Wat Tyler posted an entry on his excellent Burning Our Money blog, pointing out that yesterday's interest-rate hike was a positive sign that the Bank of England Monetary Policy Committee were deciding to get back on top of inflation, not a disaster for an economy, as it was reported by much of the mainstream press. As usual, Wat is quite right, but I questioned the final part of his post:

"this time through all those pensioners, widows and orphans who've invested their savings in fixed income debt such as government bonds will be protected. For the first time since we abandoned the Gold Standard....Let us all give thanks for sound money."

I questioned not whether an increase in interest rates is necessary, but whether it is sufficient. Is it sufficient, for the purposes of maintaining sound money, to target changes in inflation indices with interest-rate adjustments, or can those inflation indices be misleading? In particular, I questioned whether expansion of the money supply and net sale/consumption of capital could conspire to give the appearance of only modest inflation (according to price indices) when the real value of our money and national wealth was falling faster than the indices indicated.

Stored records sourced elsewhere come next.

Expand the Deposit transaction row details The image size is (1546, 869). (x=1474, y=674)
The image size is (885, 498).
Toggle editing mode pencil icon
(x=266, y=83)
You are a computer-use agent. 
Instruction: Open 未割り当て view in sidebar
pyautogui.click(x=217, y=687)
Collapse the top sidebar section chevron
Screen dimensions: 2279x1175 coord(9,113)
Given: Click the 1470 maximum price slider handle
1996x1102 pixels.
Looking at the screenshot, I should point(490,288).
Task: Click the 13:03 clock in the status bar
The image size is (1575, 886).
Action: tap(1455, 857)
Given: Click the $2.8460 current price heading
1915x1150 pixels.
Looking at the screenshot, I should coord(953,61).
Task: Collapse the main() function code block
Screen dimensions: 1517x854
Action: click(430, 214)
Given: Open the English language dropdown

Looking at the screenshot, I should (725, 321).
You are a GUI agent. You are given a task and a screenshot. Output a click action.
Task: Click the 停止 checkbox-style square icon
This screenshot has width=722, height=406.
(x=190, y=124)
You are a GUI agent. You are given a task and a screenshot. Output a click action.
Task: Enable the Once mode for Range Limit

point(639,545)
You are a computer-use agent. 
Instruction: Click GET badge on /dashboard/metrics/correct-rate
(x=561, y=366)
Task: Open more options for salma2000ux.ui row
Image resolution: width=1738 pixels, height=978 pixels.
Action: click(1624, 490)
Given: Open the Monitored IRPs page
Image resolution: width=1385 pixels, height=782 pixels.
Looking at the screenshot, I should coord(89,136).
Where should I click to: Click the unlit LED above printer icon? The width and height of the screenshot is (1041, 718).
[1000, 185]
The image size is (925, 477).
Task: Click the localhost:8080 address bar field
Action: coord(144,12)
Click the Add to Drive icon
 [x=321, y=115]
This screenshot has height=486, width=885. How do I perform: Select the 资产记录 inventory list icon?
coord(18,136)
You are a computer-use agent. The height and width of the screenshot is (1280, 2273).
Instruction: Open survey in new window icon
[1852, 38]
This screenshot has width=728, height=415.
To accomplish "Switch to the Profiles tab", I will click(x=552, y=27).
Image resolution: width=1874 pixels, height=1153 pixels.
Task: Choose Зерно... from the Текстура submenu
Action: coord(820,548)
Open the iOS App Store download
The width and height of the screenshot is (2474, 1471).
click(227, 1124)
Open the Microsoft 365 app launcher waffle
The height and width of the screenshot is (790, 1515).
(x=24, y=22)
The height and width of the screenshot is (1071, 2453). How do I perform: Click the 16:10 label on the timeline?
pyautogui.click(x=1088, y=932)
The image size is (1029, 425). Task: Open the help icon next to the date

CityUnslicker replied rightly that I need to take account of the creation of capital in that calculation. I am posting a response to that point on this site, because I wanted to examine in more detail the inflow, outflow, creation and consumption of capital, and could not include graphics in the comments on the BOM site.

The latest edition of the Office for National Statistics' Economic Trends publication includes the following graph illustrating the trend in the Balance of Payments:

Balance of payments

Clearly, the balance has been deteriorating for the life of this Government, even taking into account the positive contribution of inflows of foreign "investment" money. Relative to the size of our economy, our debts and our broad money supply, the outflows are not that big, but relative to the size of the narrow money supply, they are significant. So are we taking creating capital sufficiently fast relative to any consumption of capital, for it to compensate for net outflows of around £8 billion per quarter. That's quite a task.

Given the high rate of money-supply expansion, if we were succeeding in that task, would our nominal GDP growth not be higher? Would inflation not be higher? I'm really asking if there is another explanation - what else, apart from net consumption and export, could cause inflation to be significantly lower than than money-supply growth?

If there is not an alternative explanation, then our current behaviour is unsustainable. We are selling our futures and driving our nation towards bankruptcy (or, in practice, a harsh readjustment when reality finally bites).